半円形の空間で、円を描くように飲食店が並んでいる。家を建てるのではなく、壁を掘ってその穴の中を店にしているようだ。中心の広場には椅子やテーブルがたくさん並び、いろんな人が酒盛りしていた。
よく見ると、お客はドワーフだけじゃない。ブラックモール族やリザード族、オーガ族など多種多様な種族が集まっていた。みんな職人なのかガタイがいい人ばかり。あと女性が全くいない。
俺、シェリー、エイラちゃんの三人は飲食店街を歩く。
「腹減った……のど乾いた」
「お兄ちゃん……お水くらいもらえないかな?」
「どうだろう……」
俺たち、金を持っていない。
というか、通貨があるのかな。どっちにしろ手ぶらの俺たちじゃ何も買えん。
「くーださーいな!」
「おう嬢ちゃん。何がいい?」
「のどがかわいたのー」
「そうかい。じゃあキラービーのハチミツとシビレモンの果実水だ。うめぇから飲んでみな」
「ありがとー!」
いつの間にか、エイラちゃんが露店にいた。
ドワーフのおじさんから葉っぱで作ったようなカップを受け取り、黄色い果実水をゴクゴク飲んでいる。
俺とシェリーは仰天して露店へ。
「す、すみません! 俺たちお金持ってないんです!」
「おいしーの!」
「え、エイラ! ああもう、ごめんなさい!」
俺とシェリーが頭を下げると、ドワーフのおじさんはガハハと笑った。
「ガハハ! 金なんざもらわねぇよ。つーか、穴倉での飲食はどこも無料だ。肉も酒も大地の恵み、この世界に生きる者に平等に与えられるってもんだ」
「「え……」」
「ほれ、兄ちゃんと姉ちゃんも飲みな。美味いぜ!」
「「あ、ありがとうございます……」」
まさかの無料……マジで?
俺とシェリーは顔を見合わせ、露店のおじさんにお礼を言い、近くのベンチに三人で座った。
とりあえず、喉も乾いたし果実水を飲んでみる。
「う、うまっ……レモンみたいな酸味とハチミツっぽい甘さが混ざってなんともいえない美味さ」
「確かに、美味しい……」
「おいしー!」
でも、ちょっと……いや、けっこう温い。
シェリーも同じことを考えたのか、杖を取り出して俺たちのカップを軽く叩く。すると果実水が冷やされ、とても飲みやすく美味しくなった。
「ん~美味しい♪ やっぱこうじゃないとね!」
「ああ、ありがとなシェリー」
「つめたーい! おいしいの!」
ようやく落ち着いた。
俺は果実水を飲みながらシェリーに言う。
「なぁ、ドワーフのおじさん……タダって言ったよな」
「うん。あ、見て」
シェリーが指差した方を見ると、露店で肉串を受け取ったドワーフが、支払いをせずにその場を離れる。
顔見知りだから無料……ってわけでもなさそうだ。
「マジで無料っぽいな」
「うん……すごいよね」
「どうやって利益出してると思う?」
「さぁ……」
暑いせいか、思考力が落ちている。
果実水を飲み干したエイラちゃんが、俺の腕を引っ張った。
「おにーたん、おなかすいたのー」
「腹……うん、確かに。俺も腹減った」
「あたしも……ねぇお兄ちゃん、タダみたいだし何か食べない?」
「……そうだな。長に会う前に腹ごしらえだ。それに、この辺りの人たちに聞けば、ドワーフの長がどこにいるか聞けるかも」
「ごはんー!」
せっかくだ。ドワーフの穴倉料理を堪能しようじゃないか。
◇◇◇◇◇◇
最初に向かったのは、ノレンがかけられている壁のお店。ノレンには『穴モグラの丸焼き』って書いてある。

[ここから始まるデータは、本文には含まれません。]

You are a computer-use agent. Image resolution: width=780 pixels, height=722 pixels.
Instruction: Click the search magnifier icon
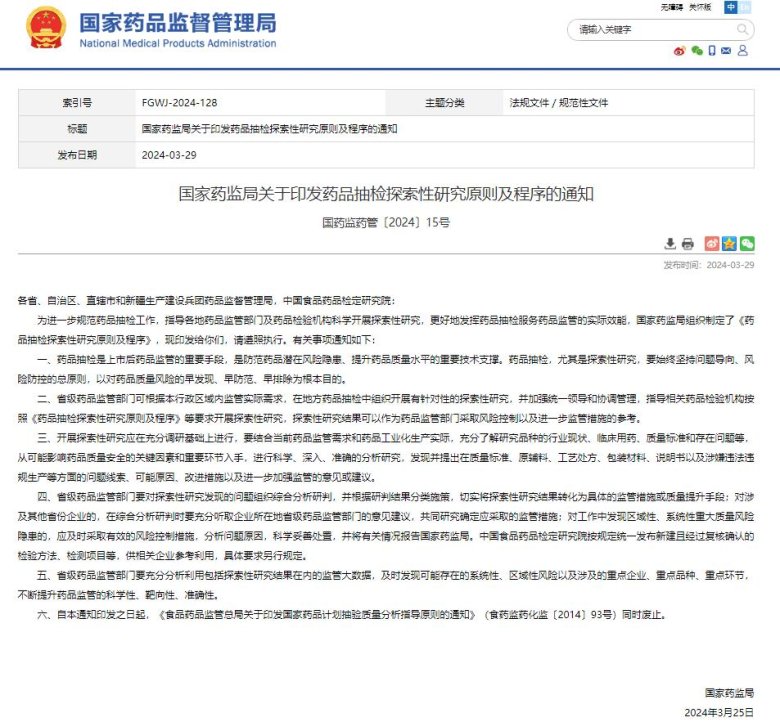741,30

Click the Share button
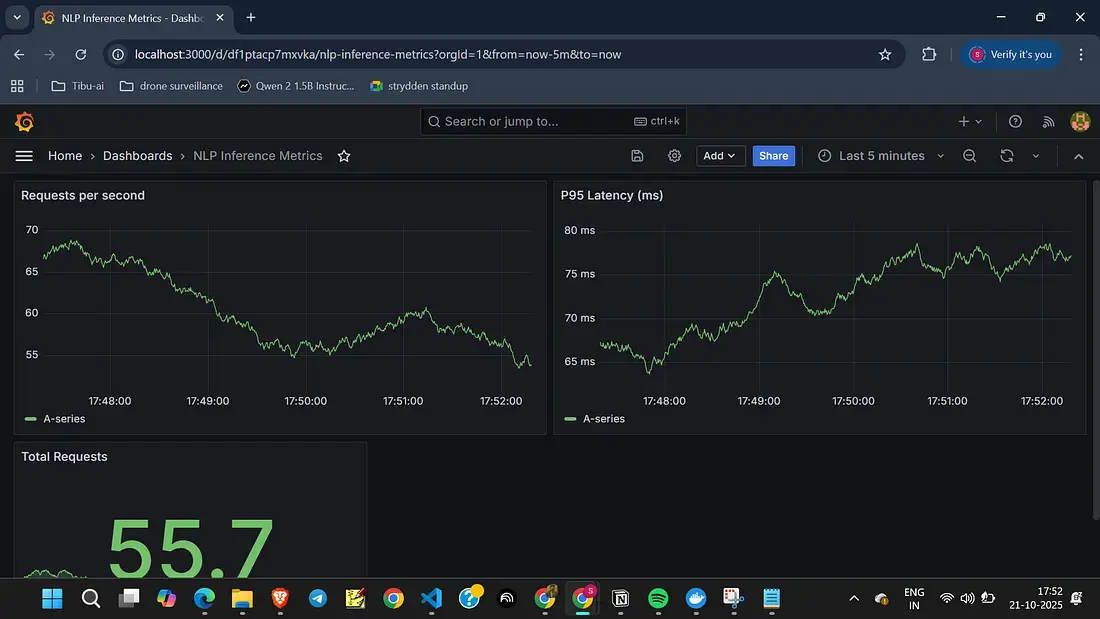773,156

お店の中は明るく、石を削って作られた椅子やテーブルがいっぱい並んでいた。
テーブルの上には熱した石のプレートが中央にあり、その上に皮を剥いだ大きなモグラが丸焼きになっていた……内臓は抜かれているようだし、下処理も完璧なんだろうけど、ちょっとグロイ。
驚いたことに、ブラックモール族の集団がモグラを食べていた……。
「おうらっしゃい!! 三人だな、空いてる席に座れや!!」
「は、はい」
店主らしきドワーフが大声で叫ぶので驚いた。
とりあえず入口近くに座ると、店員らしき……お、女性のドワーフだ。が、石板の下にある油の塊に火を付ける。そして俺とシェリーにはちょっと温いエール、エイラちゃんには水が出され、すぐに穴モグラが石板の上に置かれた。まだ何も言ってないんだが……まぁいいや。
「メニュー表もないし、穴モグラの丸焼きしかないみたい」
「見た目はともかく美味そうな匂い……あと暑い」
俺とシェリーは上着を脱ぐ。
シェリーにエールと水を冷やしてもらい乾杯。穴モグラが焼けるまで待つ。
すると、ジュージューと音がし始め、脂が石板を濡らしていく。
「お、お兄ちゃん……めっちゃ美味しそう」
「あ、ああ……暑いけど、この暑さと匂いがたまらん」
「おいしそーなの!」
どうやって食べるのか周囲を観察すると、素手で足を千切って食べていた。
テーブルには皿もナイフもフォークもない。とりあえず足を千切ってエイラちゃんに渡し、俺とシェリーも穴モグラの前足と後ろ足を千切る。
「じゃ、いただきます」
「いただきまーす」
「いただきますなの!」
塩味もなにもないが……あっさり淡白でおいしい。
鳥肉を食べてるみたいだけど脂がすごい。これはエールが進む。
手がベトベトになるのは仕方ないけど美味い。俺たちは夢中で食べ……頭の部分は食べる勇気がなかったが、エイラちゃんが骨ごとバリバリ食べてた。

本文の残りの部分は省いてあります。